「How do I perform: Check」を含む行から記録の最後までを、「box」を「checkbox」に置き換えて書き直してください。ほかは変えず、画像は入れないでください。

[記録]

_ _ _ _ _

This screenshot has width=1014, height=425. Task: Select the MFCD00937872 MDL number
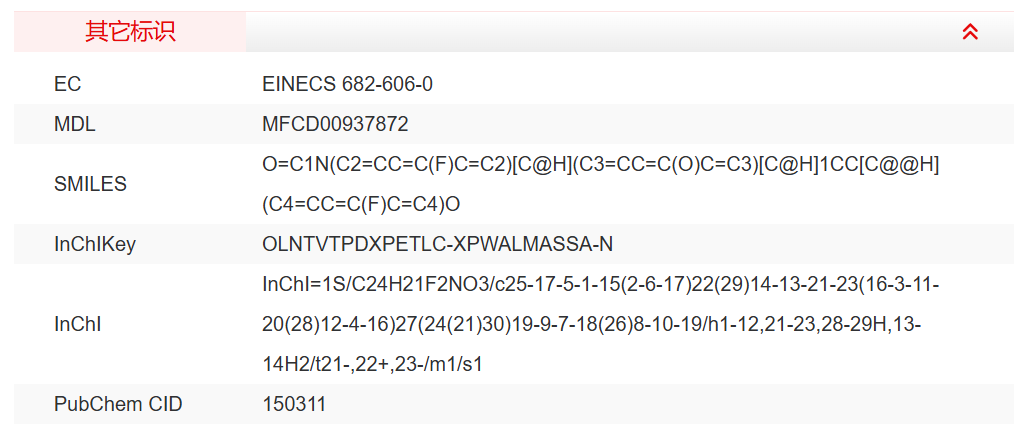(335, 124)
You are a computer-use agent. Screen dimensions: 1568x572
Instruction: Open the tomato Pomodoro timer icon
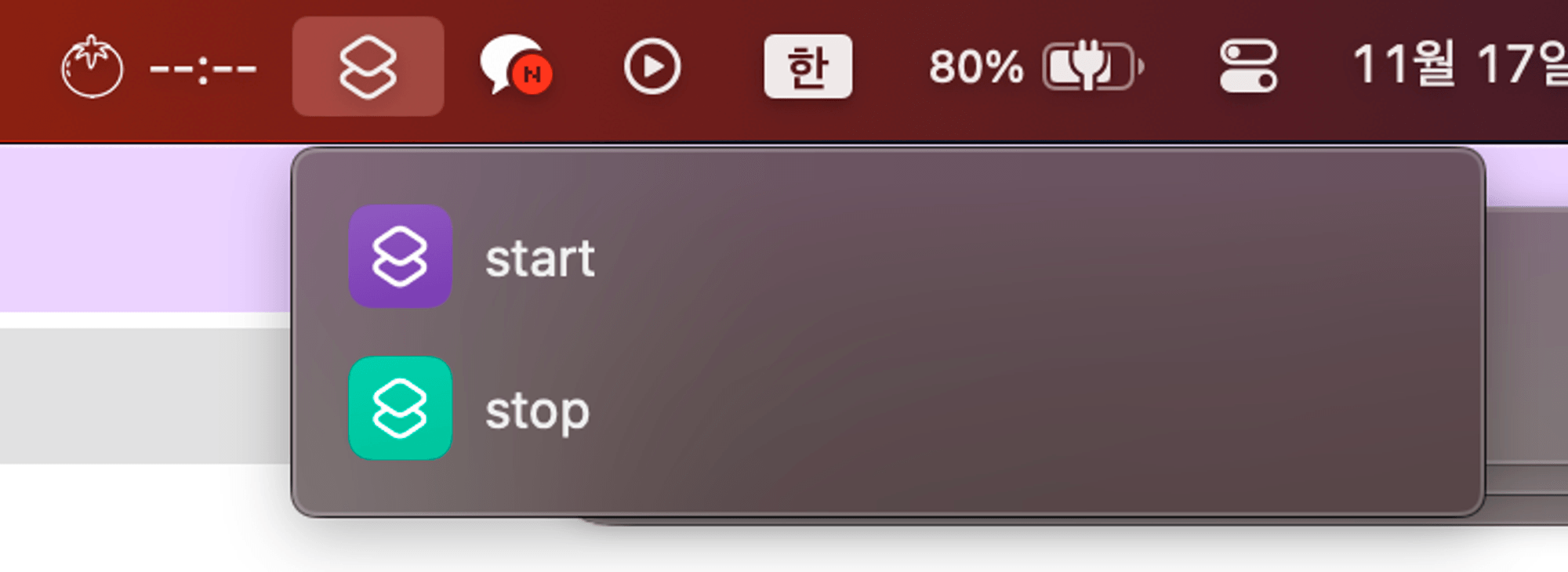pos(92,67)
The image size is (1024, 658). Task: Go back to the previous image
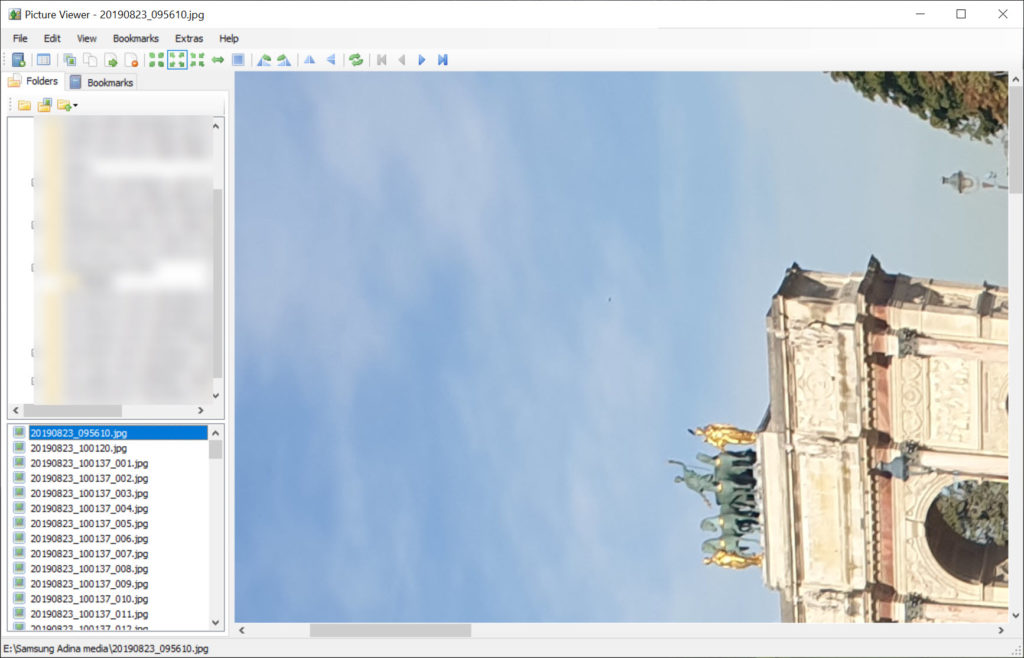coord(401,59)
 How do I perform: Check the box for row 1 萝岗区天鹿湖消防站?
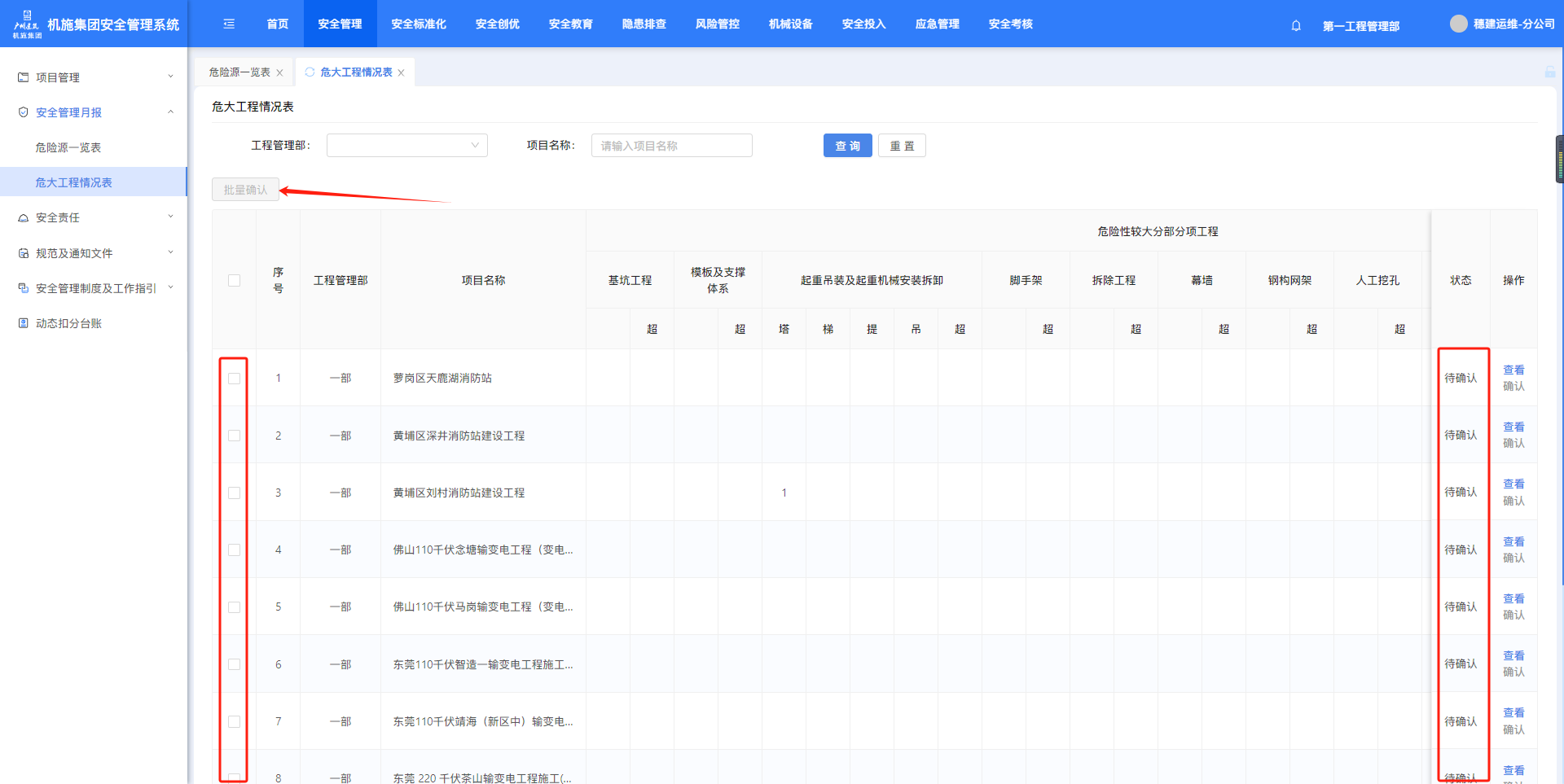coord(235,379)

_ _ _ _ _

• **回答全体**:
 How do I perform: Check the checkbox for row 1 萝岗区天鹿湖消防站?
coord(235,379)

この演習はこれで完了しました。